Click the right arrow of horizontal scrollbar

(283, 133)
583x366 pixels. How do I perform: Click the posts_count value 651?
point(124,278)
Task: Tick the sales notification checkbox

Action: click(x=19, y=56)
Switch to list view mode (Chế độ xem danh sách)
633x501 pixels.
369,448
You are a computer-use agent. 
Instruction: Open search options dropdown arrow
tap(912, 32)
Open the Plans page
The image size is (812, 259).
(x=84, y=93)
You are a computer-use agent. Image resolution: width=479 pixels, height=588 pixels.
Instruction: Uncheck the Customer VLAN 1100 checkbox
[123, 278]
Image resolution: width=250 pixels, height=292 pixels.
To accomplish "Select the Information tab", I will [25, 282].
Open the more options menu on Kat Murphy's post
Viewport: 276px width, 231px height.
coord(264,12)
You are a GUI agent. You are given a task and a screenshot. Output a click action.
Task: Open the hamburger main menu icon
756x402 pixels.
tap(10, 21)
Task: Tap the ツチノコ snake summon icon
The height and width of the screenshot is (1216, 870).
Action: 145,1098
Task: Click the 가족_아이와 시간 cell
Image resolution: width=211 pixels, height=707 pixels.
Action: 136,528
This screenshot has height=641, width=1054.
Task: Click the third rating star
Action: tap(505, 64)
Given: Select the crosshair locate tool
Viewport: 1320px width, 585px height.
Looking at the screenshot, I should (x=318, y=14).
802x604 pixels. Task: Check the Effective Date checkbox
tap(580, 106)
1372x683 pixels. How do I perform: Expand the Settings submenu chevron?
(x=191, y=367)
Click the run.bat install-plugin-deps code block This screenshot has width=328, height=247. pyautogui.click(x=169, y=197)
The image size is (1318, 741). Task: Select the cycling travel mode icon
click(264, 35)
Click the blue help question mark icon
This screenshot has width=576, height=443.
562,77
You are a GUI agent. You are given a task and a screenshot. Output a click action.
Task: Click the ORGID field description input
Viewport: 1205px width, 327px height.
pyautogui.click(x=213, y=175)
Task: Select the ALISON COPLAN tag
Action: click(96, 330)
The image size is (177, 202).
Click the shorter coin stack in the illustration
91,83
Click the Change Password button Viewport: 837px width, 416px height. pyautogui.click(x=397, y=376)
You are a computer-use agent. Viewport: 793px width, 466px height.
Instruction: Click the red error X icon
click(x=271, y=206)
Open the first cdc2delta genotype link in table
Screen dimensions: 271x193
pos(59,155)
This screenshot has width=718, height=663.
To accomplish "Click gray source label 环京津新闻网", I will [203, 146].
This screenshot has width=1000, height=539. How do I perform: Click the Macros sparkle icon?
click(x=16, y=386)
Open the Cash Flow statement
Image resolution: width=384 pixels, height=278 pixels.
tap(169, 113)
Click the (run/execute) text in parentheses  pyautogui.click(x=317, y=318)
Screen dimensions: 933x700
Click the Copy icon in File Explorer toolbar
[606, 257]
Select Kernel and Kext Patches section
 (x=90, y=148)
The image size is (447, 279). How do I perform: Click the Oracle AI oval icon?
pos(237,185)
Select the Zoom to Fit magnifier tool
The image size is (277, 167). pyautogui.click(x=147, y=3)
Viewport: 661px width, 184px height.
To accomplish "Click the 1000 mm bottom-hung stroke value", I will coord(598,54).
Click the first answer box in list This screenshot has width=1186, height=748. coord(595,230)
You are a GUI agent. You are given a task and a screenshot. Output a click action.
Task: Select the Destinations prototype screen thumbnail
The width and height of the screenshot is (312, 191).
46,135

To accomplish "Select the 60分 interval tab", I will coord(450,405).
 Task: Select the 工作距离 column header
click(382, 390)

::::::

**What you have to do**
Write out the material exactly as given.

**Task answer**
Click the right arrow of horizontal scrollbar

(283, 133)
583x366 pixels. How do I perform: Click the posts_count value 651?
point(124,278)
Task: Tick the sales notification checkbox

Action: click(x=19, y=56)
Switch to list view mode (Chế độ xem danh sách)
633x501 pixels.
369,448
You are a computer-use agent. 
Instruction: Open search options dropdown arrow
tap(912, 32)
Open the Plans page
The image size is (812, 259).
(x=84, y=93)
You are a computer-use agent. Image resolution: width=479 pixels, height=588 pixels.
Instruction: Uncheck the Customer VLAN 1100 checkbox
[123, 278]
Image resolution: width=250 pixels, height=292 pixels.
To accomplish "Select the Information tab", I will [25, 282].
Open the more options menu on Kat Murphy's post
Viewport: 276px width, 231px height.
coord(264,12)
You are a GUI agent. You are given a task and a screenshot. Output a click action.
Task: Open the hamburger main menu icon
756x402 pixels.
tap(10, 21)
Task: Tap the ツチノコ snake summon icon
The height and width of the screenshot is (1216, 870).
Action: 145,1098
Task: Click the 가족_아이와 시간 cell
Image resolution: width=211 pixels, height=707 pixels.
Action: 136,528
This screenshot has height=641, width=1054.
Task: Click the third rating star
Action: tap(505, 64)
Given: Select the crosshair locate tool
Viewport: 1320px width, 585px height.
Looking at the screenshot, I should (x=318, y=14).
802x604 pixels. Task: Check the Effective Date checkbox
tap(580, 106)
1372x683 pixels. How do I perform: Expand the Settings submenu chevron?
(x=191, y=367)
Click the run.bat install-plugin-deps code block This screenshot has width=328, height=247. pyautogui.click(x=169, y=197)
The image size is (1318, 741). Task: Select the cycling travel mode icon
click(264, 35)
Click the blue help question mark icon
This screenshot has width=576, height=443.
562,77
You are a GUI agent. You are given a task and a screenshot. Output a click action.
Task: Click the ORGID field description input
Viewport: 1205px width, 327px height.
pyautogui.click(x=213, y=175)
Task: Select the ALISON COPLAN tag
Action: click(96, 330)
The image size is (177, 202).
Click the shorter coin stack in the illustration
91,83
Click the Change Password button Viewport: 837px width, 416px height. pyautogui.click(x=397, y=376)
You are a computer-use agent. Viewport: 793px width, 466px height.
Instruction: Click the red error X icon
click(x=271, y=206)
Open the first cdc2delta genotype link in table
Screen dimensions: 271x193
pos(59,155)
This screenshot has width=718, height=663.
To accomplish "Click gray source label 环京津新闻网", I will [203, 146].
This screenshot has width=1000, height=539. How do I perform: Click the Macros sparkle icon?
click(x=16, y=386)
Open the Cash Flow statement
Image resolution: width=384 pixels, height=278 pixels.
tap(169, 113)
Click the (run/execute) text in parentheses  pyautogui.click(x=317, y=318)
Screen dimensions: 933x700
Click the Copy icon in File Explorer toolbar
[606, 257]
Select Kernel and Kext Patches section
 (x=90, y=148)
The image size is (447, 279). How do I perform: Click the Oracle AI oval icon?
pos(237,185)
Select the Zoom to Fit magnifier tool
The image size is (277, 167). pyautogui.click(x=147, y=3)
Viewport: 661px width, 184px height.
To accomplish "Click the 1000 mm bottom-hung stroke value", I will coord(598,54).
Click the first answer box in list This screenshot has width=1186, height=748. coord(595,230)
You are a GUI agent. You are given a task and a screenshot. Output a click action.
Task: Select the Destinations prototype screen thumbnail
The width and height of the screenshot is (312, 191).
46,135

To accomplish "Select the 60分 interval tab", I will coord(450,405).
 Task: Select the 工作距离 column header
click(382, 390)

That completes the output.